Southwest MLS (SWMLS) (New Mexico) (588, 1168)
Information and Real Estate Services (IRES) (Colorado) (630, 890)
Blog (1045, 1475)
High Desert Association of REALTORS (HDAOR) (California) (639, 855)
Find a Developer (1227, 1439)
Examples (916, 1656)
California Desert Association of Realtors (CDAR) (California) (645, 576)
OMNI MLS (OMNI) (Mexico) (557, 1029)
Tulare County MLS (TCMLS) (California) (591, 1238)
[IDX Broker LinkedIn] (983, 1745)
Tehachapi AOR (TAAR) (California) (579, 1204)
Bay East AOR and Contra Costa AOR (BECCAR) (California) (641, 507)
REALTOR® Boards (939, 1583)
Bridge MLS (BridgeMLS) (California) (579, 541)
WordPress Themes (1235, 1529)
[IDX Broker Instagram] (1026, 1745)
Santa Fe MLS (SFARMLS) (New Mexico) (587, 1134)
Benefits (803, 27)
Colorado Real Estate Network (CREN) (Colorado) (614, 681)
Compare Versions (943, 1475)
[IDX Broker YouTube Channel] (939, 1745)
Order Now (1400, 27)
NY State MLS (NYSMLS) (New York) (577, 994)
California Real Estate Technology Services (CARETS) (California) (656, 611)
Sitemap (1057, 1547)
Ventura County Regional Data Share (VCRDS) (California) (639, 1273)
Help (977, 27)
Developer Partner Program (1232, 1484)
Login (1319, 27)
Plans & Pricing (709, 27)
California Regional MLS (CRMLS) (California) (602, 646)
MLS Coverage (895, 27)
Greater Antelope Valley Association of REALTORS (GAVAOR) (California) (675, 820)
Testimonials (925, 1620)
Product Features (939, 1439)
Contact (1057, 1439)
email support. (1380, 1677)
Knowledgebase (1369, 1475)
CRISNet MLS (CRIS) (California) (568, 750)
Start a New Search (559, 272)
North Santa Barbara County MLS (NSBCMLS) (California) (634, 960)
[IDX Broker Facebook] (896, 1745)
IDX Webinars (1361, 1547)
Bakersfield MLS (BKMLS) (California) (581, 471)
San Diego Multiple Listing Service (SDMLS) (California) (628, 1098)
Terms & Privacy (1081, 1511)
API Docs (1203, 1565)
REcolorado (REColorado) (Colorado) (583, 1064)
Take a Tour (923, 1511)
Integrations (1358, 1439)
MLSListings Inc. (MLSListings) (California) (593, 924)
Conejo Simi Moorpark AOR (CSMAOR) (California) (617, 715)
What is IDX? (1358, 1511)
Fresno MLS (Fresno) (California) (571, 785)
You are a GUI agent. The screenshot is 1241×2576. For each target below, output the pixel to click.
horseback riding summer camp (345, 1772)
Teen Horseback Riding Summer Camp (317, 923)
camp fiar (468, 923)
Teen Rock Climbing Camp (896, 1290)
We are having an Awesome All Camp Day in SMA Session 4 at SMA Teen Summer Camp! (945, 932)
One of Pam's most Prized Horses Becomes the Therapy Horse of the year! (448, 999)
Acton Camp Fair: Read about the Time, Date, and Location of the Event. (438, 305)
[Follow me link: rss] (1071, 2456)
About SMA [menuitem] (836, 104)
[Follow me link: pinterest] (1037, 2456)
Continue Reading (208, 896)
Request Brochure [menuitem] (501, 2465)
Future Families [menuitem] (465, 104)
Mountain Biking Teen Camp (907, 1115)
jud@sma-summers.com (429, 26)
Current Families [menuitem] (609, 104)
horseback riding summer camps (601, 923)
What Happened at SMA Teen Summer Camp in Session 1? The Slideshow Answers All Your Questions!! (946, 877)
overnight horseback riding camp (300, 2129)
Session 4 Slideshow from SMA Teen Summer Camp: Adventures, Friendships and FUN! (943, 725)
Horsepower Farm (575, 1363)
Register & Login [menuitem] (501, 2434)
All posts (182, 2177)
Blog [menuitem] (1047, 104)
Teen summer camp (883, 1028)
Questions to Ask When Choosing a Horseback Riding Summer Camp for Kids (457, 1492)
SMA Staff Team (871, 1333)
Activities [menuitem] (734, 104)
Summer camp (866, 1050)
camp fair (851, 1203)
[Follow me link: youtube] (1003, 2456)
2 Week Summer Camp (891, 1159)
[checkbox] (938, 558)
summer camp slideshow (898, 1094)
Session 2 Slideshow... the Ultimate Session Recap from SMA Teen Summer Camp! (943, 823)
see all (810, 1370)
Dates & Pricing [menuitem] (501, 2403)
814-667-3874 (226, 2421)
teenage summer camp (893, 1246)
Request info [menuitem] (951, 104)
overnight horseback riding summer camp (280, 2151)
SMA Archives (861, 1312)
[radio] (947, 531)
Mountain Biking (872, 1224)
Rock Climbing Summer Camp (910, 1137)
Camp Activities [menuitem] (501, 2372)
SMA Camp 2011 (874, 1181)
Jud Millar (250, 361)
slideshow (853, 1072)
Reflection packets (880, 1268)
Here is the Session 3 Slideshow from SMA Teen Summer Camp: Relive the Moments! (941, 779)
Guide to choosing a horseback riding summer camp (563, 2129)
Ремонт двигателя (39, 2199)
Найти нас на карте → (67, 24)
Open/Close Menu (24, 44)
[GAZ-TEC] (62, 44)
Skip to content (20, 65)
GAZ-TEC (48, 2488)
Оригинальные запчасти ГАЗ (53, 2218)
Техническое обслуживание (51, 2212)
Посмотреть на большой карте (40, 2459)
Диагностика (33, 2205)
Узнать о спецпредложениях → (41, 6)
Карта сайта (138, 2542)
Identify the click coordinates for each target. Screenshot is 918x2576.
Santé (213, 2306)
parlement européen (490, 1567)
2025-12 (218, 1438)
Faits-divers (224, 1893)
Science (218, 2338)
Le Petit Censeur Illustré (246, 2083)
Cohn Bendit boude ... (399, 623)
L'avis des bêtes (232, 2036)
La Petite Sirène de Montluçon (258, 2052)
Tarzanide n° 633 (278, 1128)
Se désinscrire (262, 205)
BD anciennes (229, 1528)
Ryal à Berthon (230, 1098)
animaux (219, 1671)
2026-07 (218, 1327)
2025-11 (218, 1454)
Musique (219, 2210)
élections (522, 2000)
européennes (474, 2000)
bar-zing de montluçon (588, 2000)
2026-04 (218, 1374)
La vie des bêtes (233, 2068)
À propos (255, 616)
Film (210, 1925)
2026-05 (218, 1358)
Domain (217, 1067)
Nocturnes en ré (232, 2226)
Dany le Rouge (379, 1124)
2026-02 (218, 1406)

- Required action
What do the lines above say from the one containing "Compare Versions (943, 1475)" down to the one containing "email support. (1380, 1677)"? Return them exactly, both end lines included, and only them.

- Answer to the problem
Compare Versions (943, 1475)
[IDX Broker YouTube Channel] (939, 1745)
Order Now (1400, 27)
NY State MLS (NYSMLS) (New York) (577, 994)
California Real Estate Technology Services (CARETS) (California) (656, 611)
Sitemap (1057, 1547)
Ventura County Regional Data Share (VCRDS) (California) (639, 1273)
Help (977, 27)
Developer Partner Program (1232, 1484)
Login (1319, 27)
Plans & Pricing (709, 27)
California Regional MLS (CRMLS) (California) (602, 646)
MLS Coverage (895, 27)
Greater Antelope Valley Association of REALTORS (GAVAOR) (California) (675, 820)
Testimonials (925, 1620)
Product Features (939, 1439)
Contact (1057, 1439)
email support. (1380, 1677)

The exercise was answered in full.